At any rate, when you quit you really cannot be around smokers, and this is especially difficult if you work with them. Because you KNOW the smokers. You know when they go out, because they walk by you on their way outside, smiling and fondling their lighters. You know where they are going, and you KNOW what they are doing, damn them. But, you’re an exile from that little social group. No more discussing last night’s Survivor on your cigarette break. No more jokes, no more gossip about so and so. Because you’re a quitter, and you can’t go out there with them any more. You have to sit at your desk and try to think useless thoughts about clean air and healthy lungs while that voice pleads with you to chase after them, lying that you can just go stand out there with them and not smoke.

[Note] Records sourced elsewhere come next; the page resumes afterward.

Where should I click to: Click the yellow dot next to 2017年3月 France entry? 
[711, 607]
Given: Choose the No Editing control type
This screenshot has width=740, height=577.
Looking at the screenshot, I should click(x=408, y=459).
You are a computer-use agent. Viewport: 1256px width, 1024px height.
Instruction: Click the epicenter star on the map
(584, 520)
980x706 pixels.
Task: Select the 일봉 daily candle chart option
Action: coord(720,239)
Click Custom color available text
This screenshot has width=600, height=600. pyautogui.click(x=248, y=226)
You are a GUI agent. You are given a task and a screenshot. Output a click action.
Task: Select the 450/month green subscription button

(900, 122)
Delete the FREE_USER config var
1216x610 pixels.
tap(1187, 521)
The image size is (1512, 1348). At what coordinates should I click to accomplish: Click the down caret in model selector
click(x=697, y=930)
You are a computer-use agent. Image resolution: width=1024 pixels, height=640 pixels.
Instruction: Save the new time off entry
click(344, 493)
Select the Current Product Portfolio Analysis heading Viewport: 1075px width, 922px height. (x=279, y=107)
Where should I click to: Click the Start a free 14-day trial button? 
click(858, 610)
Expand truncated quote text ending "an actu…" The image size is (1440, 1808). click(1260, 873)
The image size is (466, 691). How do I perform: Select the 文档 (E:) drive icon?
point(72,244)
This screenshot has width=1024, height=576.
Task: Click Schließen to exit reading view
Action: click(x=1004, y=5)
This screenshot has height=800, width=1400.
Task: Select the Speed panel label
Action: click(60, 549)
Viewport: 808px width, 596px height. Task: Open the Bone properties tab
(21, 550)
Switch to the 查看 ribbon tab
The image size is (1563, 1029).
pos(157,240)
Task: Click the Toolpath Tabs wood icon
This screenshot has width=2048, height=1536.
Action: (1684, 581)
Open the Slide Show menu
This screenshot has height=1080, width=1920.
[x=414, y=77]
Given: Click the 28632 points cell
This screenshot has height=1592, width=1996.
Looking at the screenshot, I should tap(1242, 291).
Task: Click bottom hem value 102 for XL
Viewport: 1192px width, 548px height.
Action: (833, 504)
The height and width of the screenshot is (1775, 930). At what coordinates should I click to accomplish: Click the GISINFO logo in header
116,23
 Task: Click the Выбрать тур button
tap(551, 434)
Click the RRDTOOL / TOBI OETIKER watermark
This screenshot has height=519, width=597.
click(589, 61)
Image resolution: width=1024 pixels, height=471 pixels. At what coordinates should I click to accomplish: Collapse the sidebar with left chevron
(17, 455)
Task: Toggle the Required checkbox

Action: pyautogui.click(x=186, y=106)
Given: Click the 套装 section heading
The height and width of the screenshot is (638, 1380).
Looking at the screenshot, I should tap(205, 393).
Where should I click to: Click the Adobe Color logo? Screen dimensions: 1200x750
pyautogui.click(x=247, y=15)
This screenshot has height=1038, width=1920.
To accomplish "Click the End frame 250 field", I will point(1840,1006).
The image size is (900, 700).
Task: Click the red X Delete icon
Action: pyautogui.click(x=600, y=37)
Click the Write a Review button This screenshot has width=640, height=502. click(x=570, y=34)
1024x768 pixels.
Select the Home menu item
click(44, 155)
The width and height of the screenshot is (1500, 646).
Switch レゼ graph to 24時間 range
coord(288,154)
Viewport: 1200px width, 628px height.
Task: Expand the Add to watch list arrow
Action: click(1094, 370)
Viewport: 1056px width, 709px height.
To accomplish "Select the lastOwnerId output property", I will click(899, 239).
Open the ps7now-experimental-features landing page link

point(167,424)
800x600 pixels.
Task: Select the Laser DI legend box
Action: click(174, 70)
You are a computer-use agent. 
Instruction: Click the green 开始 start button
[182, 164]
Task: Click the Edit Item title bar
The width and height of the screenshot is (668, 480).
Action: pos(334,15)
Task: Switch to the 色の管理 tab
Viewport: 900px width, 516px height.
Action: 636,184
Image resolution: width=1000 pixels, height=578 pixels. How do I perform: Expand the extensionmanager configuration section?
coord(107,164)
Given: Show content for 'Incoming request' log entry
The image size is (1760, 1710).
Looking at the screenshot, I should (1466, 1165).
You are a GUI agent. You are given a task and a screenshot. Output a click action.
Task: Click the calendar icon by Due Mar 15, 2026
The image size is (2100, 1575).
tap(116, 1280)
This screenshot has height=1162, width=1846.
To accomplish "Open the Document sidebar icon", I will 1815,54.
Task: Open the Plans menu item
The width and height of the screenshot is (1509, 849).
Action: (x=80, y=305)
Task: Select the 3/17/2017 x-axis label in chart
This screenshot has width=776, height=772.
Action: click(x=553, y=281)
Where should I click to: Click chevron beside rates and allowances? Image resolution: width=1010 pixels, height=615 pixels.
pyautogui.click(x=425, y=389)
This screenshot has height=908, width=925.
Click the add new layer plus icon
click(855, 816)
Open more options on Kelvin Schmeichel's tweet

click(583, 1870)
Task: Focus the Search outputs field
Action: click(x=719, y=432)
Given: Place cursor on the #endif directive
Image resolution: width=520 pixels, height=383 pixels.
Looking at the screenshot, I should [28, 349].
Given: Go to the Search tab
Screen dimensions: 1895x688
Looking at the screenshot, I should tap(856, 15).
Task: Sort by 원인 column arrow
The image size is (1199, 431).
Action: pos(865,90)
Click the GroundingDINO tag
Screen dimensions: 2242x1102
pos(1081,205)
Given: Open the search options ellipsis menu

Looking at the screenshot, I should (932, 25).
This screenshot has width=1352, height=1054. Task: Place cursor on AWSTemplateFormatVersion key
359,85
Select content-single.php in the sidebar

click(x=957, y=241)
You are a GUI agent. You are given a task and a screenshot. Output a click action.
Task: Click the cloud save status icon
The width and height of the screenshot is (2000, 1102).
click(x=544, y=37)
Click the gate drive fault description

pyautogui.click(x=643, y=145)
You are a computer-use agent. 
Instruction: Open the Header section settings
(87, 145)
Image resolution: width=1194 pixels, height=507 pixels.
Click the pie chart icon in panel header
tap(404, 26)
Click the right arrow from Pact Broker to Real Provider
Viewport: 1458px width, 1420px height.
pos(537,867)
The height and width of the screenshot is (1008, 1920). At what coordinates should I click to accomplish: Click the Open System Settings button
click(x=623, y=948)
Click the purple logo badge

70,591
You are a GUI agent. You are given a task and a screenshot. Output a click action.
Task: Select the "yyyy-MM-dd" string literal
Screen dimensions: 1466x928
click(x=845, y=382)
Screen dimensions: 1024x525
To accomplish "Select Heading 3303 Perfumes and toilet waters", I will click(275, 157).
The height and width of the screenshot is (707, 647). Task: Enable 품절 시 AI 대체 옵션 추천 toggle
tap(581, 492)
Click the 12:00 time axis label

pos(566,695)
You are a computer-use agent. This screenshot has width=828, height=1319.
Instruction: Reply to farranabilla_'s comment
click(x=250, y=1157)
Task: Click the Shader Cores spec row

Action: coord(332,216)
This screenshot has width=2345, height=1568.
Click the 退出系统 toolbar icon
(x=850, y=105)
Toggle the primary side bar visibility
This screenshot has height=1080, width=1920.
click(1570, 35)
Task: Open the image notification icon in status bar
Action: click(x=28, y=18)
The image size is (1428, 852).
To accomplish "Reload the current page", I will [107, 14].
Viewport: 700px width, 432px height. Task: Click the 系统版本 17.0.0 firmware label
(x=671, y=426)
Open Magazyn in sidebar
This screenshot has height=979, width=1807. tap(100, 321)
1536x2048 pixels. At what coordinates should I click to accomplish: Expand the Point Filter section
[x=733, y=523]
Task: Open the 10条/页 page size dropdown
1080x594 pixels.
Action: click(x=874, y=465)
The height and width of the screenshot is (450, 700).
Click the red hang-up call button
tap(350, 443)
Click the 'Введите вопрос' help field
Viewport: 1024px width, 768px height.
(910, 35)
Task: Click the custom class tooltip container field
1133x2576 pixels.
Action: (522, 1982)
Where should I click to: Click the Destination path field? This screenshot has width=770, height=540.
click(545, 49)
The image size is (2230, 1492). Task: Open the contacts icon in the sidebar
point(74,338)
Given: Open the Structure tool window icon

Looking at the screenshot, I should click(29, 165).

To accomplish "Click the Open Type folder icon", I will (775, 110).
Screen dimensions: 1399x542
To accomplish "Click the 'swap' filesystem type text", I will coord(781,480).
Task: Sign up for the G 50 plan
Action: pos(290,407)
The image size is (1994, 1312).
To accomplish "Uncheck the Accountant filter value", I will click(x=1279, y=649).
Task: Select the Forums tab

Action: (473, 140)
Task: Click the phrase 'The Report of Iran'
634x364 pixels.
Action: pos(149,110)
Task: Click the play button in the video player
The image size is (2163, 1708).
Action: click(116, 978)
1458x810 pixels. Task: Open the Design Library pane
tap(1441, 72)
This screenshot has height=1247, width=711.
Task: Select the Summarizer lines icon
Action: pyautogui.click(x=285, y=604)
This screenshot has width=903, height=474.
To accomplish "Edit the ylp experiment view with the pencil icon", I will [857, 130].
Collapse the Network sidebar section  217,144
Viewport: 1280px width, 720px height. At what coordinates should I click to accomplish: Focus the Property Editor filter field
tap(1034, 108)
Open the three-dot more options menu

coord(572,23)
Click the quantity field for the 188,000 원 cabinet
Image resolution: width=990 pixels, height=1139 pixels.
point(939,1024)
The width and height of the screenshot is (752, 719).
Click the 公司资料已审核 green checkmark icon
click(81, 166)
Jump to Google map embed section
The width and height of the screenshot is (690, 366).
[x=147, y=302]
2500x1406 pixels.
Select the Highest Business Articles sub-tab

I have tried to do the quit-but-still-hang-with-the-smokers thing. It doesn’t work, because I watch them smoke, and the voice in my head goes fucking nuts, alternately begging for mercy and bitch-slapping me while calling me foul names, and I totally wind up in a daze, bumming a smoke off someone I sternly told three hours earlier to not give me any cigarettes ever again, no matter what I say or do - and they do it. They do it, because smokers know that other smokers never mean it when they say that crap about “never give me another cigarette.” They do it, because the smokers know if the wanna-be quitter comes running up with the wild hair and the dilated pupils, saying, "gimmie a cigarette," it’s because the wanna-be pretty much has GOT to have one, like, right NOW, and if the smoker said, "But, you TOLD me NEVER to give you one..." the wanna-be would shoot the smoker dead on the spot with a gun proffered magically by the voice in their head, and then the wanna-be would take their cigarettes anyway. So they smile that “knew you’d cave” smile and fork over the cigarette and life gets back to normal.

I am lucky to be the lone smoker in my building. Everywhere I have worked before now I have had a smoke buddy, but there’s no one here who smokes, which means there’s no one to do the wild-haired bumming with....which may be what saves me this time.

At least until my stock certificates arrive.